• What to do
1. Transcribe the leisure travel article below, starting with the words "Despite rising unemployment, two-realities" and going on through the words "of leisure travel.".
2. List every phrase the leisure travel article below offers as a possible description of our feelings of constriction.

** Source extract follows **

The emancipation of leisure travel

2021-01-26

What strange times we’re living in. Politics: fraught. Public health: fraught. Economy: fraught.

Travel industry: Preparing for liftoff.

Despite rising unemployment, two-realities politics and 400,000 U.S. victims of the pandemic, travel agency consortia are advising members to use newly available PPP money to staff up for the long-awaited emancipation of leisure travel.

Some consumers who didn’t vacation last year are telling travel advisors they’ll be adding their unspent 2020 travel budgets to their planned 2021 spend. Not since World War II have Americans felt so constrained and contained as they have these past nine months.

How can our feelings of constriction be described?

Pent-up demand? A bit academic.

Cabin fever? Retro hyperbole.

Temporary insanity? Perhaps.

That people will travel does not seem to be in doubt but, nonetheless, questions remain: Will the travel experience be improved? Will it meet elevated expectations? Will lingering restrictions reduce joy? Will those fraught aspects of modern society — politics, economic uncertainty, health concerns — intrude? Perhaps.

Will the travel experience be improved? Prior to the pandemic, perhaps the greatest threat to the travel industry was overtourism. As unpleasant to the traveler as to the host, it was nonetheless on the rise for years simply because it was so profitable. To address this serious problem, the industry responded with even more profitable workarounds, such as private, after-hours access to popular attractions. No one could resist adding to the tourism density of Venice, Barcelona or Dubrovnik, Croatia, because demand remained high and, well, everyone else was doing it.

Have suppliers and destinations been working together to solve overtourism? Some tour operators have focused on “regenerative travel” and other alternative approaches, but most suppliers have been in survival mode and directing energy to creating business, not looking down the road for alternatives to too-much business. In times of challenge, tour operators are much more likely to rely on tried-and-true destinations than making the effort to open and promote lesser-known sites.

But coming out of the pandemic, they may find that the landscape has changed. The citizens of Key West and Hawaii, to name two examples, have reveled in this period of no-tourism, regardless of the economic consequences. Venetians, too, may be willing to trade visitors on their streets for clearer water in their canals.

There is likely a middle ground that will be discovered, but until it is, this reckoning may cause some short-term pain to the industry as the relationship between visitor and host re-calibrates.

Will travel meet elevated expectations? Many travelers will be so glad to return to the road that they may be in a forgiving mood. Inexperienced guides? Charming and authentic! Long check-in lines? Worth the wait! Gardenview versus oceanview? Just glad to smell the fresh salt air!

Others, resentful of a lost year, may feel more entitled than ever and that anything less than a perfect trip is a form of robbery. In the end, it’ll probably be business as usual but more so, in this regard. The chill will stay chill, the demanding will be more demanding. Some things never change.

** End of Source extract **
** Available data follows **

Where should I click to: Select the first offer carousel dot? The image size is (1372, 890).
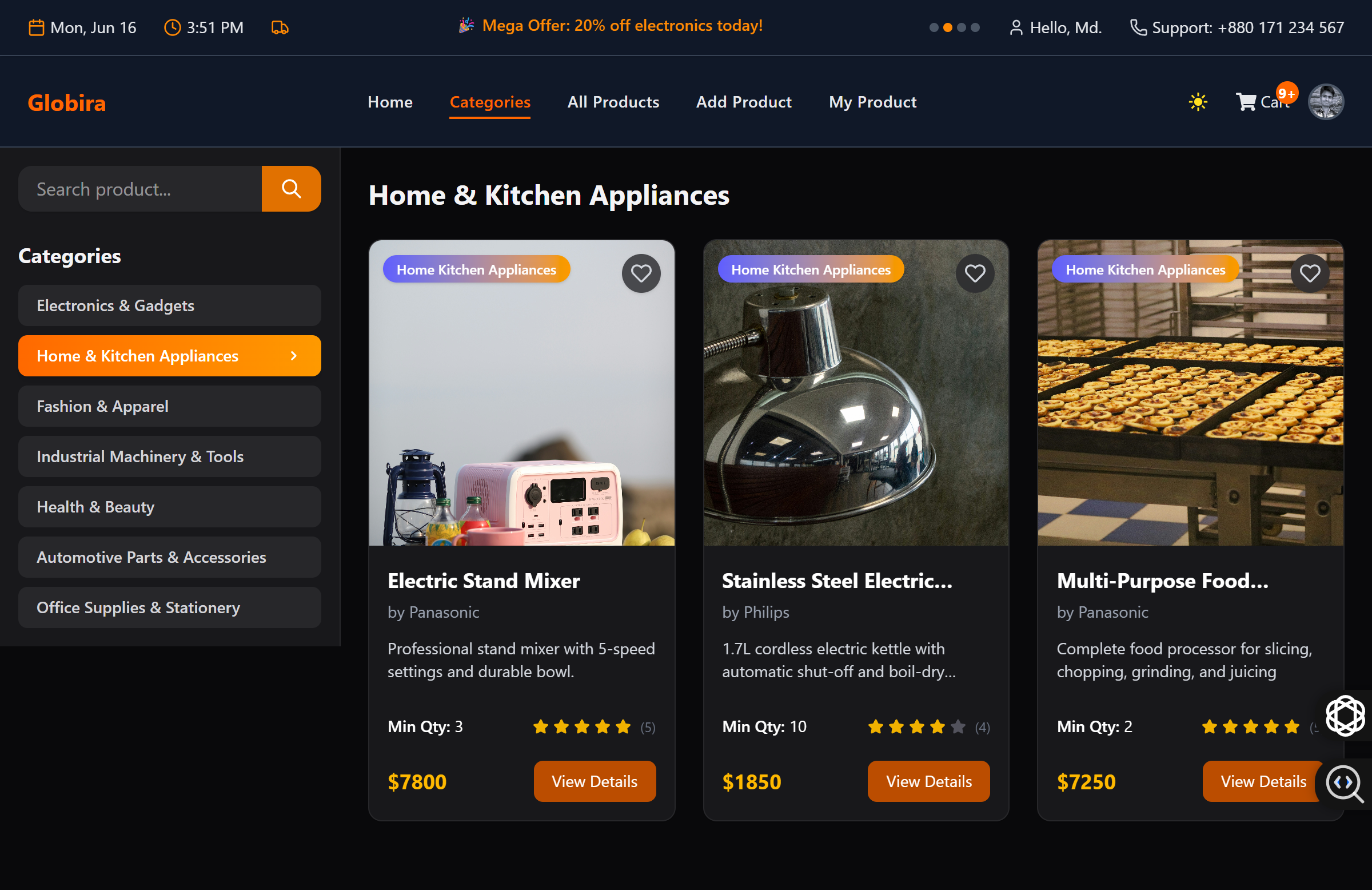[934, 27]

** End of Available data **
** Available data follows **

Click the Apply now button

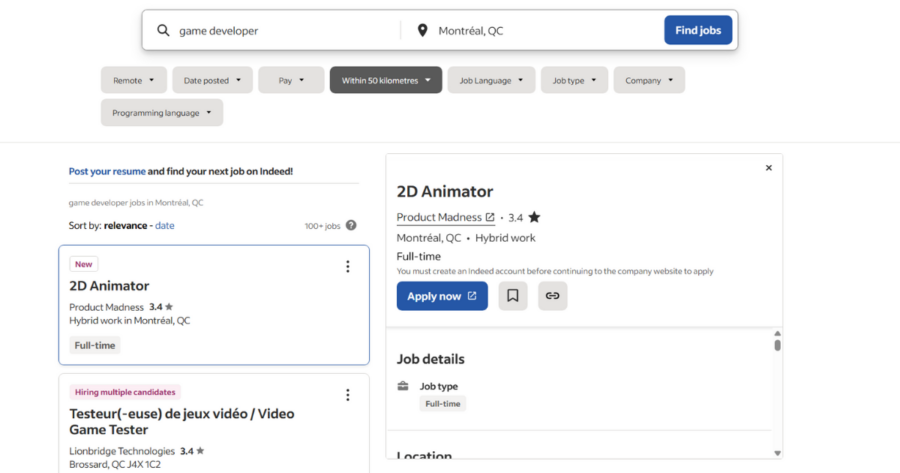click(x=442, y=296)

** End of Available data **

• Task-by-task solutions
1.
Despite rising unemployment, two-realities politics and 400,000 U.S. victims of the pandemic, travel agency consortia are advising members to use newly available PPP money to staff up for the long-awaited emancipation of leisure travel.

2.
Pent-up demand
Cabin fever
Temporary insanity